My old P51's blow the exhaust onto the ground, not out the front of the saw and into your face. To me that makes my set up superior on that note alone.

Never mind the dollar investment. I'm pretty sure my entire setup cost less than your 395 did alone, maybe not, but pretty sure.


Good comparison. A swing mill never looked interesting to me in the least.


----------



## Sawyer Rob (Jan 4, 2008)

> I could argue that mine is better than yours dollar for dollar. My 2 P51's that I mill with cost me under $200 for the pair. 1 new alaskan $179 including shipping and one 2nd hand alaskan $50 locally, New minimill $75 plus shipping. I also mill large logs into cants, then once I have a 10 inch wide cant, can switch to a 16 or 18 inch bar with lp chain, and mill the cants real fast with 82cc's lp chain, short bar. Its all in what works for you and your budget.



I could argue mines even better than yours dollar for dollar....

My mill, "mills" so much faster than yours, that i can easily sell some of my lumber... I've already got back the difference i paid for my new Lumbermate over what i sold the old one for.... And everything else is paid for too...

I don't have to buy any expensive bar oil as it uses water for lube, the motor is quiet and doesn't use much fuel at all, and i bet you it will easily outlast more than one of those powerheads... I do have to change the oil in the motor once durning the summer though...

I sharpen my own bands just like i sharpen my own chains, and i could get paid to do that too, as just the "name" scares some into hireing it done!
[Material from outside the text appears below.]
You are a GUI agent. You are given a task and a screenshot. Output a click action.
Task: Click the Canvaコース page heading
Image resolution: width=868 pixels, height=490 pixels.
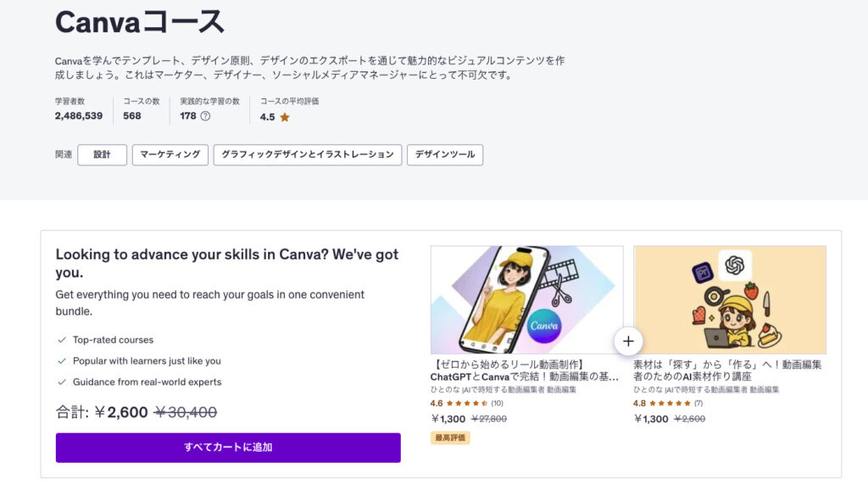point(140,22)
Now, i bet there's someone who beats me too, someone "gave" theirs to them... lol lol

Rob


----------



## stonykill (Jan 4, 2008)

Sawyer Rob said:


> I could argue mines even better than yours dollar for dollar....
> 
> My mill, "mills" so much faster than yours, that i can easily sell some of my lumber... I've already got back the difference i paid for my new Lumbermate over what i sold the old one for.... And everything else is paid for too...
> 
> ...



Your set up wouldn't work for me. I don't have the equipment needed to haul the logs out, load 36 inch logs etc. I don't own large equiptment, just garden tractors. 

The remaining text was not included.